** Opening Passage provided block **

The distribution of the N5 billion relief palliative approved by the Nigerian Government to state governments has been the subject of a request for openness and accountability from BudgIT, a civic-tech initiative that promotes transparency and accountability in Nigeria’s public finances.
This was mentioned by the organisation in a statement that was made available to newsmen.
Reactions have been spurred by the recent economic crisis and the nation’s rising cost of living, particularly for basic necessities like food.
To lessen the impact of the termination of the gasoline subsidy, the Federal Government provided N5 billion as palliatives for the 36 states and the Federal Capital Territory (FCT).
Babagana Zulum, the governor of Borno State, claims that 52% of the monies will be distributed as grants to the state governments, while the remaining 48% will be lent out.
Although this action is intended to lessen the effects of the subsidy elimination, BudgIT stated that there are issues with the way the palliatives will be distributed throughout the 36 states.
“In addition to the N5 billion relief fund, the federal government released five trucks of rice to each of the 36 state governors.
Meanwhile, the state governors will also procure 100,000 bags of rice, 40,000 bags of maize, and fertilisers. What is worrisome is the absence of a detailed guideline on how the state governments will distribute these resources.
There are mixed reactions nationwide over the potential mismanagement or unequal distribution of these palliatives. Without a comprehensive framework, the risk of these resources not reaching the most vulnerable of society is high,” the organisation said.
The problem of subnational transparency is an important consideration, according to the statement made by Nancy Odimegwu, the organisation’s communications associate.

** Closing Passage provided block **

Questions to answer ->
a. Please set down everything in the article on the N5 billion palliative from "The distribution of" down to "necessities like food.", word for word.
b. Summarize the article on the N5 billion palliative in two sentences.
c. Carry the article on the N5 billion palliative forward from its last sentence.

** Opening Source information block **

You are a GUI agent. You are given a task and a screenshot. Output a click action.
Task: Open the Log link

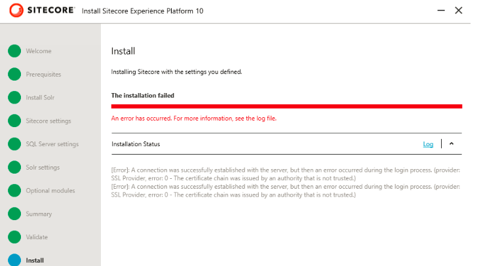click(x=428, y=144)

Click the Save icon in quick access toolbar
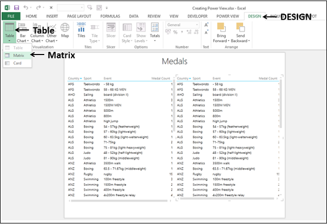pos(16,8)
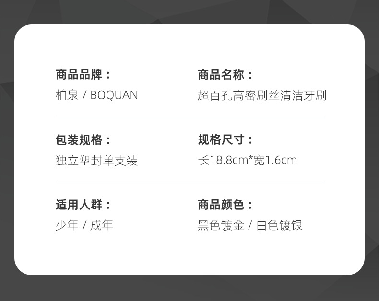Click the 商品名称 heading

(x=221, y=75)
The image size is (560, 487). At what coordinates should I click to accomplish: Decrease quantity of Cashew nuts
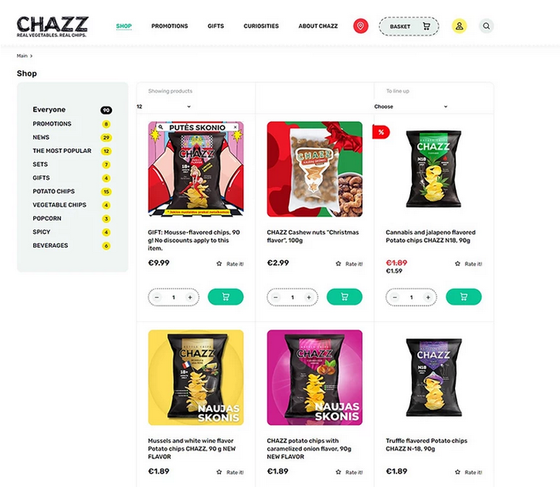click(275, 297)
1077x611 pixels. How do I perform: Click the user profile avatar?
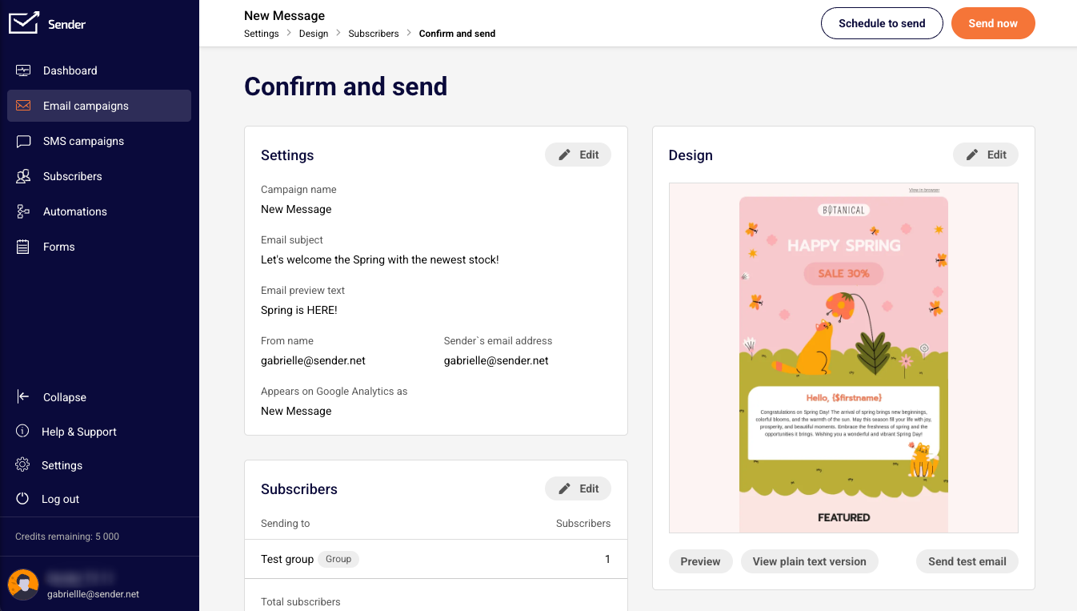(x=23, y=585)
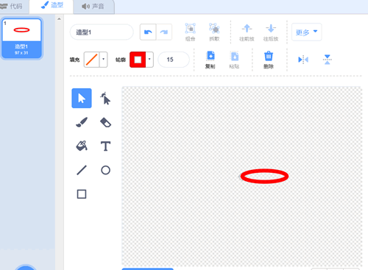368x270 pixels.
Task: Open the outline color dropdown arrow
Action: (149, 60)
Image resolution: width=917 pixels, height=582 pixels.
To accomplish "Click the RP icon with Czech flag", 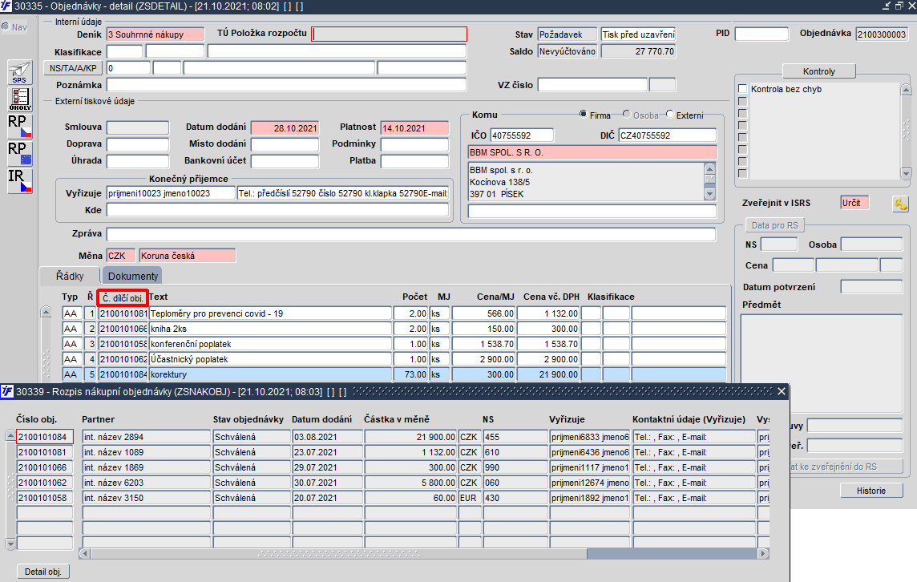I will point(19,126).
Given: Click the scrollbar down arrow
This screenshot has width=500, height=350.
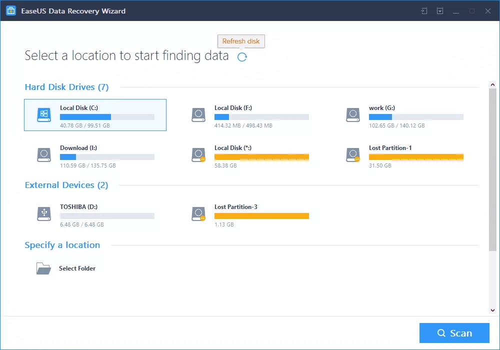Looking at the screenshot, I should (493, 310).
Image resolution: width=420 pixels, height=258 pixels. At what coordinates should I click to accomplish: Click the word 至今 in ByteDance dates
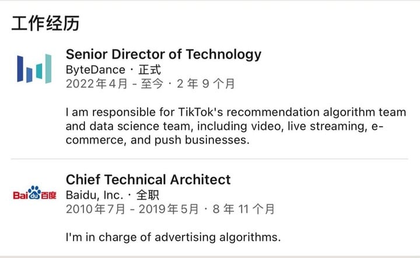pyautogui.click(x=152, y=83)
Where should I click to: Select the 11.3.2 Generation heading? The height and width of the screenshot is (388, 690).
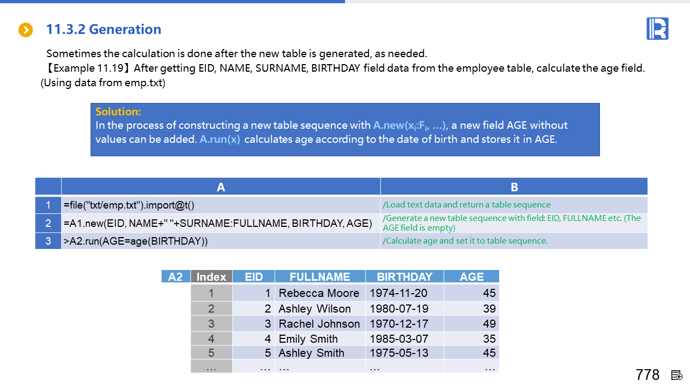[x=104, y=30]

** Closing Source information block **

Solved tasks ->
a.
The distribution of the N5 billion relief palliative approved by the Nigerian Government to state governments has been the subject of a request for openness and accountability from BudgIT, a civic-tech initiative that promotes transparency and accountability in Nigeria’s public finances.
This was mentioned by the organisation in a statement that was made available to newsmen.
Reactions have been spurred by the recent economic crisis and the nation’s rising cost of living, particularly for basic necessities like food.

b. BudgIT has called for openness and accountability in distributing the N5 billion palliative that the Federal Government provided to the 36 states and the FCT to lessen the impact of ending the gasoline subsidy. The organization warned that without a detailed guideline on how state governments will distribute these resources, including rice, maize and fertilizers, there is a high risk they will not reach the most vulnerable.

c.
It was noted that while these money are distributed to the states, it is critical that each state government uphold the values of accountability and transparency.
The group stated that residents have a right to know how the N5 billion monies will be used in their individual states, and that establishing public trust requires both a clear plan and information about how these resources will be used.
Iyanuoluwa Bolarinwa, the acting head of BudgIT’s Open Government and Institutional Partnership, addressed this issue by citing videos that have been making the rounds on social media and depicting people collecting medications like beggars in a disrespectful manner.
“Acts like this will not establish who received what, thereby defeating the purpose of transparency and accountability,” he said.
In order to guarantee equitable access and accountability, BudgIT encouraged the federal and state authorities to publish and make widely known a detailed sharing formula and breakdown of how the palliatives will be distributed among residents.
The group also urged the government to increase transparency by disclosing its plans for using and allocating the allocated monies and resources.